__Work required__.
In the listing, find every line that has the string "sidebar" and copy it.

__Record extracts__.
________________
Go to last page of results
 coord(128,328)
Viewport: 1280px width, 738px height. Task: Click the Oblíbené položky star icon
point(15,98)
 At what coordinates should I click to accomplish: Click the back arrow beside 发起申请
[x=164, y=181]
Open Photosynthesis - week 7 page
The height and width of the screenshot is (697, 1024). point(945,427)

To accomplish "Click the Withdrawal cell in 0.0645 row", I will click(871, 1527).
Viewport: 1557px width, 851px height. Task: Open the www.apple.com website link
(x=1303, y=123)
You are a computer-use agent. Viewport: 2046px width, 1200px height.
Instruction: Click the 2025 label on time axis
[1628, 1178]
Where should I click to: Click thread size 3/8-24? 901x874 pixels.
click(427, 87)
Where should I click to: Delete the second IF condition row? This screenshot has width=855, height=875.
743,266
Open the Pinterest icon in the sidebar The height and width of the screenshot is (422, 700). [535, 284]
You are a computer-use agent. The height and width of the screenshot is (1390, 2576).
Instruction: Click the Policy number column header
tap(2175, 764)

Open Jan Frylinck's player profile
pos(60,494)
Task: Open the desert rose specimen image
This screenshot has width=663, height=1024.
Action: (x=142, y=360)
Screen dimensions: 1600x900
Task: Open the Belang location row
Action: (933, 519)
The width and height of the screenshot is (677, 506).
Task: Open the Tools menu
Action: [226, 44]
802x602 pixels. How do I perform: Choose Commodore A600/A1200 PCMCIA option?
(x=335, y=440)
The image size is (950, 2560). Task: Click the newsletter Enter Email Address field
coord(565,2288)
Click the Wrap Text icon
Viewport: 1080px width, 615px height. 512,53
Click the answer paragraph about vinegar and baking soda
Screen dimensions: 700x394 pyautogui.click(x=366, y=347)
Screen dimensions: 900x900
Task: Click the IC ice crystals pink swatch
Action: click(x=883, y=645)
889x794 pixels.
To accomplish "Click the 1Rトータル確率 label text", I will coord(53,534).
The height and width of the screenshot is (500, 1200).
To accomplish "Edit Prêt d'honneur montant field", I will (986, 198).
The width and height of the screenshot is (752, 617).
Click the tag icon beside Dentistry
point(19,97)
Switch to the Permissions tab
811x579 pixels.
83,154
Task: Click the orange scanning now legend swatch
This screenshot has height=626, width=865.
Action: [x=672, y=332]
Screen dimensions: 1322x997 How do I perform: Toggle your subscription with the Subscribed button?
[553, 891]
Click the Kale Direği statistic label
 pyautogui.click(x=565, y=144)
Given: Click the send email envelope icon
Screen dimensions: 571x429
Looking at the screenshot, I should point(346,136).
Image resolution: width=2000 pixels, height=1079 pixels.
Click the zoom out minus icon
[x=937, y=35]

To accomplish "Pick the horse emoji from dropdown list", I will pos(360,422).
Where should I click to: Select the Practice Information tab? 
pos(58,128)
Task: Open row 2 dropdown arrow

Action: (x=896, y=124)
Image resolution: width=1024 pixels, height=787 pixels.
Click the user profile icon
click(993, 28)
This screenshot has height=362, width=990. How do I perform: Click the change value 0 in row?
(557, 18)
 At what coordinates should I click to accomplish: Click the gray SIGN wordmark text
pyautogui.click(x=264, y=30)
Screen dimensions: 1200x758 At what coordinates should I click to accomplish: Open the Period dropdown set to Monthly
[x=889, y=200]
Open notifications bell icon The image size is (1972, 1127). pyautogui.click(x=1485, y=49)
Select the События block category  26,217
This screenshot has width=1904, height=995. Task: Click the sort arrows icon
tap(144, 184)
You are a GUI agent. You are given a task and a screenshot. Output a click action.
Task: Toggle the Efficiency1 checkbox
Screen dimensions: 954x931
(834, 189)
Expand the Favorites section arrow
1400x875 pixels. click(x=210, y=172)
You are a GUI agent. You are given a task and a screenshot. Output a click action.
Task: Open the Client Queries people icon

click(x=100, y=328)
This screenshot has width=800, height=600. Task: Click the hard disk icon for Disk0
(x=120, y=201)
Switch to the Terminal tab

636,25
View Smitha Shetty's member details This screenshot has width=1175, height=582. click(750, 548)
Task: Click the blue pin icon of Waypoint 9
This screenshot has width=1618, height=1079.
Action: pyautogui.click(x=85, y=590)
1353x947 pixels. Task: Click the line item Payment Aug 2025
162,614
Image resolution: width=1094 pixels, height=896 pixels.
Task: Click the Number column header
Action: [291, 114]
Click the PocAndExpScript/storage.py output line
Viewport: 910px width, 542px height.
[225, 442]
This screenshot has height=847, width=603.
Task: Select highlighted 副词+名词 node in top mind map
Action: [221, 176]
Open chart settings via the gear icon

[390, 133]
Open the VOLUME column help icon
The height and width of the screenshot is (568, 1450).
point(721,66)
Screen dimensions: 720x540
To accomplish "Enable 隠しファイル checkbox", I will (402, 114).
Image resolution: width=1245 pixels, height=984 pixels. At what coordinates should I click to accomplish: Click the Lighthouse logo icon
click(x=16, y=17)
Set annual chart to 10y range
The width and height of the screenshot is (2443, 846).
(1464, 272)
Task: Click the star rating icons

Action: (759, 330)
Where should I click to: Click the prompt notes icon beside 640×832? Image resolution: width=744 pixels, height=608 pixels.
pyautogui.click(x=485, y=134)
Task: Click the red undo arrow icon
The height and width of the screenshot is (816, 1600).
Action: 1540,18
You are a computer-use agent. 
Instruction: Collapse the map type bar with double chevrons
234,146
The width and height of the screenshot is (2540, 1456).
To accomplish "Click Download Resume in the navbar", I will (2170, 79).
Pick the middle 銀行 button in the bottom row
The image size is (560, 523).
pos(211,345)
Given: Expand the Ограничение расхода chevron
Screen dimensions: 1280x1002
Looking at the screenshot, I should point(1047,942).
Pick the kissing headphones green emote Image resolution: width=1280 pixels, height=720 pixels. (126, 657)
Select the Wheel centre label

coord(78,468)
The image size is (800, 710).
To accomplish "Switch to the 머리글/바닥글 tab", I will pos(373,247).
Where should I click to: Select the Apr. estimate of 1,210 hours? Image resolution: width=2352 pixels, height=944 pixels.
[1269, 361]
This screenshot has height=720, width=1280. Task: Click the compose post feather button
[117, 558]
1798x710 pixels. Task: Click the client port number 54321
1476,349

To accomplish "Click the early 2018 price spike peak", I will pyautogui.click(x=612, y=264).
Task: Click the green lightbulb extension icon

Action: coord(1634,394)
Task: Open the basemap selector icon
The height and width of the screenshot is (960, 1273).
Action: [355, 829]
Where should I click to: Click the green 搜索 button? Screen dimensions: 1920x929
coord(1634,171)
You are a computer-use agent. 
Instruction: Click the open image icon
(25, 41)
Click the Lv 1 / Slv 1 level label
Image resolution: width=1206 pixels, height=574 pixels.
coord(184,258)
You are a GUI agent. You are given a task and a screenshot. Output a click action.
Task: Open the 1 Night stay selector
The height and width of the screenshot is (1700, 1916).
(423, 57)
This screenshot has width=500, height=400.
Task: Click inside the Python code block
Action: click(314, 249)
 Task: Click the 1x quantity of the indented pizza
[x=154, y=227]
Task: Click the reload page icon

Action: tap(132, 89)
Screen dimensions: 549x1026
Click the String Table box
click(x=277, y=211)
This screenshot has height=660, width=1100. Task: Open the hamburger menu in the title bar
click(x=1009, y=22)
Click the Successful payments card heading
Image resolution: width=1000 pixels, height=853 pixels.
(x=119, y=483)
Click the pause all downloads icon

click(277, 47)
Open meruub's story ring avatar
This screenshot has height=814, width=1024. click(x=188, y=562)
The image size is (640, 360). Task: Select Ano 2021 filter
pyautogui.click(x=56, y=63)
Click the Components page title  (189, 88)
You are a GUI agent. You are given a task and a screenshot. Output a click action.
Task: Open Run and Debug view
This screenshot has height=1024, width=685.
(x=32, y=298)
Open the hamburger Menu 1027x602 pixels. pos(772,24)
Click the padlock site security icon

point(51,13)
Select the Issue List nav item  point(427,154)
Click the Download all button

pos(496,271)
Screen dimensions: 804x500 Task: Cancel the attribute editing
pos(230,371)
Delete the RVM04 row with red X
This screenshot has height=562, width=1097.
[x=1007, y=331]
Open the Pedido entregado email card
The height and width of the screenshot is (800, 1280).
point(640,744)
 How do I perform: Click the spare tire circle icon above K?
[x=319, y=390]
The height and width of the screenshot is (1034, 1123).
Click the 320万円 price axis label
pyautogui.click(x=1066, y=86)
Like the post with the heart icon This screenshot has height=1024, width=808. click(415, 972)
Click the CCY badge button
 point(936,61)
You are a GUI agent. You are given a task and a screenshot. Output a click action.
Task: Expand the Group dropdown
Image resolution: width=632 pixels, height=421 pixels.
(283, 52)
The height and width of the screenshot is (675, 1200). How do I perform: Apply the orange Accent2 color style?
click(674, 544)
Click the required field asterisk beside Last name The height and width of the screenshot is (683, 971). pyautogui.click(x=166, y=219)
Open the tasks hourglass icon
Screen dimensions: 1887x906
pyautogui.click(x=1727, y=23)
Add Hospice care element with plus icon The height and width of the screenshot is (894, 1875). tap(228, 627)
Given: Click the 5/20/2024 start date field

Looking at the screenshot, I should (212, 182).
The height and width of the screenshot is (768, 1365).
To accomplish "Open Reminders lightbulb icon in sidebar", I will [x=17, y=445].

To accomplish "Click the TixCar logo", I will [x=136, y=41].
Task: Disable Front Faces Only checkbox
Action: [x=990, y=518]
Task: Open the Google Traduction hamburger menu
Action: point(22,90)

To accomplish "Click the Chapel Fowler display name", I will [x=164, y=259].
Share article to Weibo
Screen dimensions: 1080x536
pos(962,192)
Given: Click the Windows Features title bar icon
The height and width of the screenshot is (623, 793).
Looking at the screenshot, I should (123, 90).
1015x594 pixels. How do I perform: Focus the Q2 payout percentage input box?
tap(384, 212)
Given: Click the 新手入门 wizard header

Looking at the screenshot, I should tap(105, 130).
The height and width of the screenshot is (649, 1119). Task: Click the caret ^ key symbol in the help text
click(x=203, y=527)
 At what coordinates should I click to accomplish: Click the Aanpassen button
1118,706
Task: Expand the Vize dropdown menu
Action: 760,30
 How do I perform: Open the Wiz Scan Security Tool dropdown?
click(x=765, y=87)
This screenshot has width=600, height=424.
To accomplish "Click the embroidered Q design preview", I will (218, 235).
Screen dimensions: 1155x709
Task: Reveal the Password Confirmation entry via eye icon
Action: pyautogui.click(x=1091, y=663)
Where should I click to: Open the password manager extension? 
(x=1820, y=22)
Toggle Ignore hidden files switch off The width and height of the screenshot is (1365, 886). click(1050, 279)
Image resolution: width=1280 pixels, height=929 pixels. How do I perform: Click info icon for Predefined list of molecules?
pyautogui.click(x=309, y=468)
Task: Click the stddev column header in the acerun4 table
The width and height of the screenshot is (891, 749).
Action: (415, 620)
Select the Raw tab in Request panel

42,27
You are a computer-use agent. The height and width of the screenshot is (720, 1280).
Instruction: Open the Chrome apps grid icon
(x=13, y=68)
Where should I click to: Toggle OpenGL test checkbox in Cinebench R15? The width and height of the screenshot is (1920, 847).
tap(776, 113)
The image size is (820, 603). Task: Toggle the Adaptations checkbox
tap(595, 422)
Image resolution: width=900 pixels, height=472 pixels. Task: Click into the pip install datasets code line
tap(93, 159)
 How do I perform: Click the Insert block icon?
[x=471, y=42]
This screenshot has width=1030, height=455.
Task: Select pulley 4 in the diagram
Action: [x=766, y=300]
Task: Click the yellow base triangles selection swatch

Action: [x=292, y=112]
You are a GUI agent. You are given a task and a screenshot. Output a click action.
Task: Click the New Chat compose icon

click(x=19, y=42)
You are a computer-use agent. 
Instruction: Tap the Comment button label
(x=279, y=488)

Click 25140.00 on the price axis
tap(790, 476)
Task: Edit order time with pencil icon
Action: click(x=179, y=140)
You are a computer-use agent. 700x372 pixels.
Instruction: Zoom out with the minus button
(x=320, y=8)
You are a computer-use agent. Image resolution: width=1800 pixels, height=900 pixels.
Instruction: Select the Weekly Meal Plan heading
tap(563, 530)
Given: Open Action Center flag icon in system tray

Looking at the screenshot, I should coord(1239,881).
________________
__Answer box__.
Open the Pinterest icon in the sidebar The height and width of the screenshot is (422, 700). [535, 284]
To accomplish "Open Reminders lightbulb icon in sidebar", I will [x=17, y=445].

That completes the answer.